◆ Task to carry out
In the basketball text below, how many people watched the title-deciding playoff game in Bologna?

Source: unofficial statistics compiled by the Giganti del Basket magazine (official statistics started from the 1975–76 season).

==Postseason==

===Title playoff===
The title-deciding playoff game was played in Bologna's Palazzo dello Sport on 25 April 1973 in front of 7,000 people.
Simmenthal first took a 10-6 lead on the back of Bariviera's efficient marking of Morse, staying ahead for nearly all the first half before Marino Zanatta put Ignis in front 16 minutes in (30-29).
The same Zanatta picked up his fourth foul soon after and his absence in defense saw Simmenthal push in front, taking a 63-54 lead 33 minutes in.
However, a minute later Kenney departed after committing his fifth foul, followed two minutes later by Bariviera with the score (68-63) still favouring the Milanese though the loss of two of their forwards put them on the back foot.

◆ Supplied records
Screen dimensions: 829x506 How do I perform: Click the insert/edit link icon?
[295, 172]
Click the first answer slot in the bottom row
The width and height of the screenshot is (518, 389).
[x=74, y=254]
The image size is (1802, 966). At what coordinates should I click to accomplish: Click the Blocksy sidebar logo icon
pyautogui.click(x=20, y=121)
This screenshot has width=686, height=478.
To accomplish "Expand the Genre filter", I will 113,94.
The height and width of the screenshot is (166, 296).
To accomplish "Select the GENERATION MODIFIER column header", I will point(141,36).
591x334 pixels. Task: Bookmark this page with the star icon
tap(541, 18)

◆ Answer to this task
7,000 people.